Formally, we consider the following model as the basis for all the variants we present in this paper. There is a set of n candidates, and we need to hire k of them. We do this by making offers to candidates, which we ll also refer to more abstractly as probing a candidate. Each candidate i has a known value vi and probability pi of accepting an offer, independent of all other candidates. We have a deadline of t time steps, after which we can t make any further offers. It takes one time step to make an offer and receive an answer from a candidate. Job offers are irrevocable, i.e., once a candidate accepts an offer, that position is ﬁlled and we cannot replace that candidate with a better candidate in the future. The total value of a chosen set of candidates is simply the sum of the individual candidate values. Our goal is to maximize the total expected value of the hired candidates. We also consider two natural generalizations of this model. First, we allow making parallel offers to multiple candidates in a given time step. Second, we consider the knapsack hiring problem where each candidate i has a size si and we have a budget B on the total size of hired candidates.

Hiring Under Uncertainty

The knapsack hiring problem models the scenario when the enterprise has a ﬁxed budget and different candidates need to be offered different salaries.

We note that in all settings, we do not require vi to be known precisely; all of our results hold if vi is only known in expectation.
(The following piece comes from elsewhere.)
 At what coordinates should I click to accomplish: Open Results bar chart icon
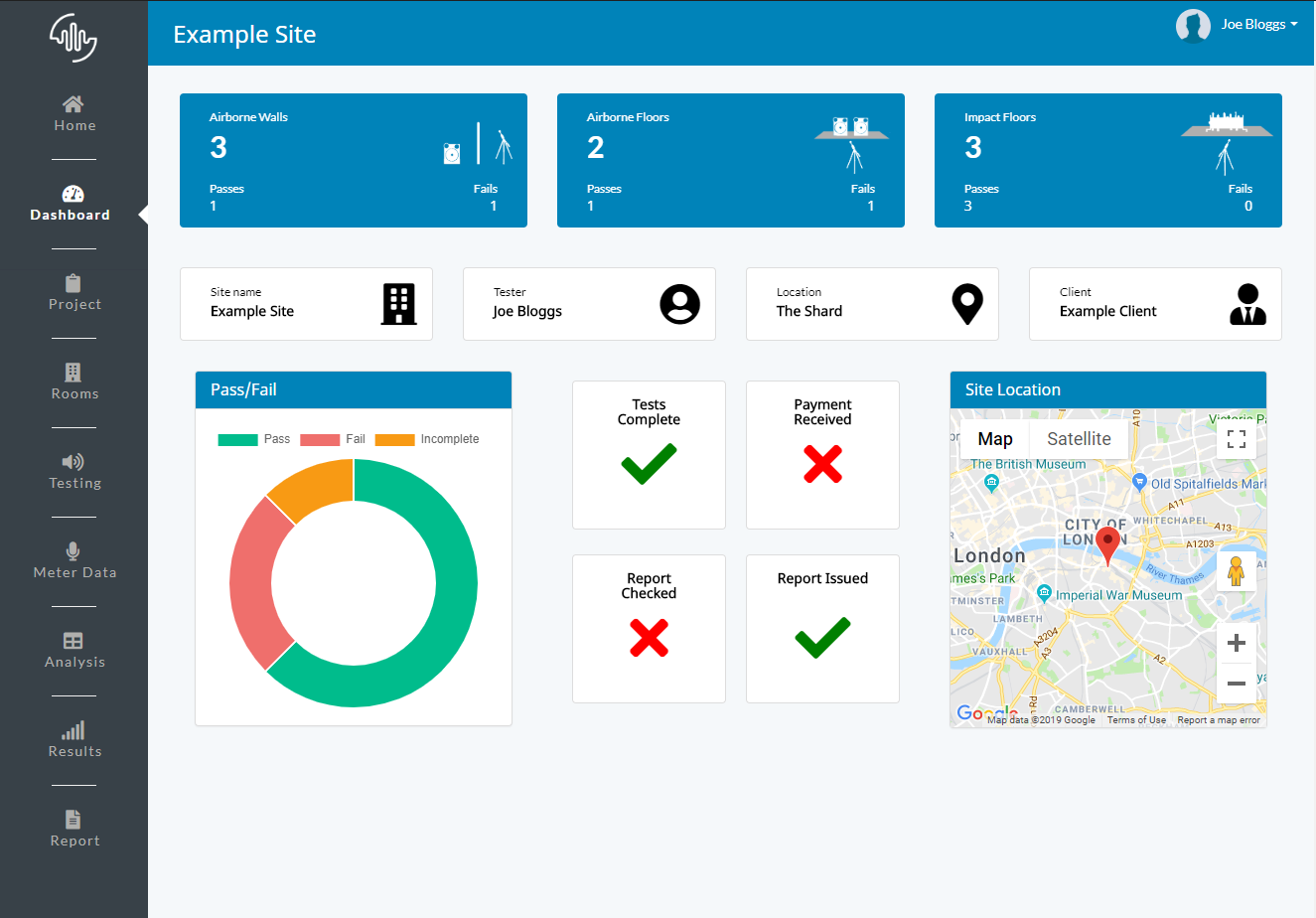coord(73,731)
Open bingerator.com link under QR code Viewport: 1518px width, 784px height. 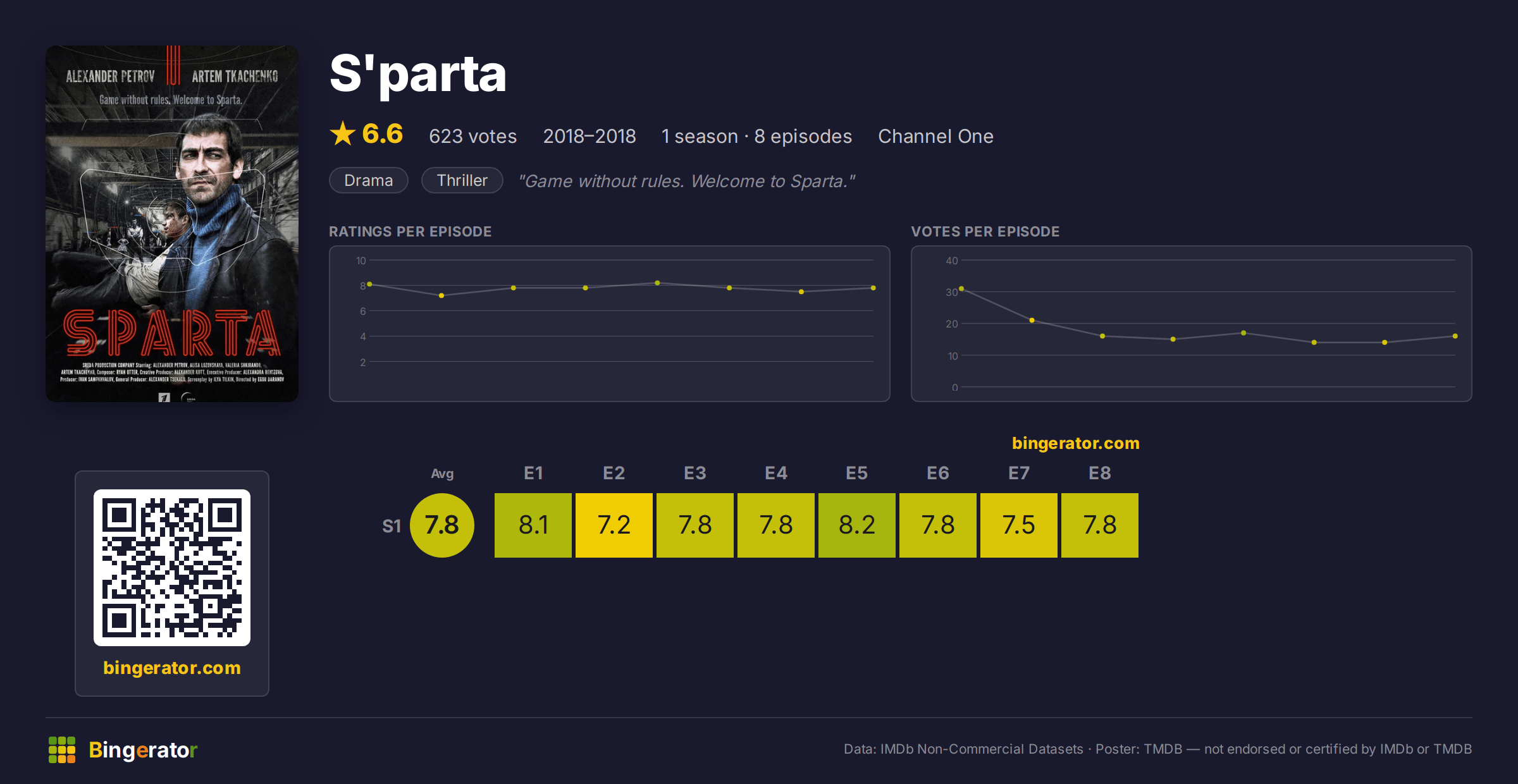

However, our results are sensitive to errors in pi and si. Making them robust to such errors is an interesting subject for future work.

1.1. Our Contributions

We summarize our contributions in this study.

In Section 2, we offer a 2-approximation algorithm for hiring k candidates with a constraint of making at most t sequential offers. In Section 3, we consider the parallel offers model where we are allowed to make as many parallel offers each time step as the number of unﬁlled positions remaining and design a 8-approximation algorithm. In Section 4, we present a 10-approximation for the knapsack hiring problem where each candidate has a different size and the decision-maker is constrained by a total budget (as opposed to hiring k candidates). We offer a connection to other stochastic optimization problems such as stochastic matching and present a lower-bound for the stochastic matching problem. Finally, we show the efﬁcacy of our algorithms using simulations on data drawn from different distributions.

1.2. Related Work

Theoretical questions inspired by hiring scenarios have long been studied in the online setting under the names of optimal stopping or secretary problems (Dynkin, 1963; Chow et al., 1964). A few extensions of this setting incorporate elements of our model. Kleinberg considers the case of hiring multiple candidates instead of the traditional single-hire case (Kleinberg, 2005). An older line of work considers a version of the secretary problem in which candidates may stochastically reject offers, although this is typically modeled as a ﬁxed rejection probability (Smith, 1975; Tamaki, 1991; 2000; Ano & Ando, 2000).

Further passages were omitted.